Located in the Upper East Region of Ghana, Loozeele Initiative was birthed from Agana Teni’s Thesis projects so, after her graduation, she was very excited to start the journey. Agana Teni attended her university at Ashesi University College, Berekuso Ghana. In an interview with her, she shares her journey, and the impact her Initiative is having towards other Kayayei and the Upper East Region of Ghana.
How did you come up with the idea of starting, and what do you do at Loozele Initiative?
Having worked as a Kayayoo (head porter) to support myself through my secondary school education, I started this initiative to help girls like ‘myself’ have a better future. Most of my classmates including myself, dropped out of school to work as kayayei. Some of the girls who came to work for the same reasons gave up along the way, for various reasons. Just think about it, you work so hard to make money, but you cannot buy nice clothes or get nice things like other kayayei. Instead, you must use it to pay for school which is not even a fun place to be. It’s just another place of hard work. The easiest option will be to just quit and focus on the business of making money which could mitigate and alleviate all your problems.
At Loozeele, I train and support young females from the north and Kayayei with Entrepreneurship skills to enable them to create a source of income in the north for themselves and others and for some, to still work towards their education and career goals.
I vividly remember how we used to sleep on the street with our legs tied together to protect ourselves. Some of my friends were raped, ended up pregnant and others I don’t know their whereabouts. Fortunately, I got the opportunity to stop being a kayayei in order to further my education. I have spent years studying and have come to understand why being a kayayei is considered the optimal solution for women in the North. Consequently, I have envisioned and devised ways we could improve the North to help the kayayei stay and work to accomplish their dreams. This is what has really given birth to the Loozeele Initiative which means there is hope. Our motivation to be social entrepreneurs comes from the above existing problem. We are inspired to help these vulnerable girls become the great women they dream to be. We are following our dream to bring development to Northern Ghana whilst reducing poverty and promoting education.
What are some of the challenges, and how have you been able to overcome them?
- One of our biggest challenges has been finances. Loozeele Initiative was birth from my Thesis projects, after my graduation I was very excited to start this journey. I wanted to start it immediately to help support the girls but there was no money to help me to start this dream of mine. However, I believe that everything is possible if you are willing to work and fight for it. So, I worked for a year and saved enough to start Loozeele with just two girls. We need money to buy simple machines that will help us to produce efficiently and effectively.

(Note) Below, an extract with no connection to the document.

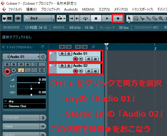Open the トランスポート(T) menu

click(x=142, y=10)
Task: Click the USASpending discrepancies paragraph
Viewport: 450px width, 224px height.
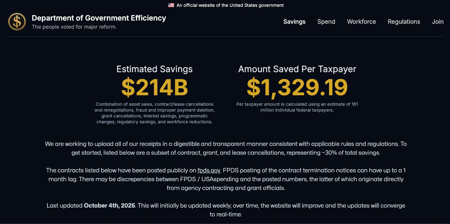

For now, we are doing what we can with what we must to make space better than it was, to help support our girls.
- The second challenge is getting the market for the products we sell. It is very difficult for the girls to get a source of income to support themselves and their families if the product they made is not sold. Currently, that has been one of the challenges, if we get a bigger market to support our girls, then more girls can be included.
The third and by far the biggest challenge is ‘mindset change’. It is very difficult to convince a young girl working as a Kayayoo in the streets of Kumasi and Accra that she should go home and that there is a better life for her back home. When she had lived that life and knows that life back home is a struggle.
What are some of the achievements your business has had ever since you showed up?
We have seen the impact made on our girls as well as their families. Currently, twenty-five (25) girls who were working as kayayei in Madina, in the Greater Accra and Bantama in the Ashanti Region of Ghana are back to the Upper East region. They are currently making a living in the Upper East region of Ghana with the skills they have in making baskets, bags, smocks, and Shea butter.
After school, they make smocks and baskets and send their finished products to us on a weekly basis. We sell it and 5% of the revenue is contributed towards our annual educational program. 20% of their profit is saved for school needs and other unforeseen circumstances. Some of the girls that we are working with confirmed that they even make more in working with Loozeele than working in the Accra as kayayei, taking into consideration their cost of living. For example, in Accra or Kumasi, they must buy water to bath, pay to bath, and buy water to drink. However, in the north, they do not pay for water. With this, they spend less to live. We are working hard to support these girls to be successful.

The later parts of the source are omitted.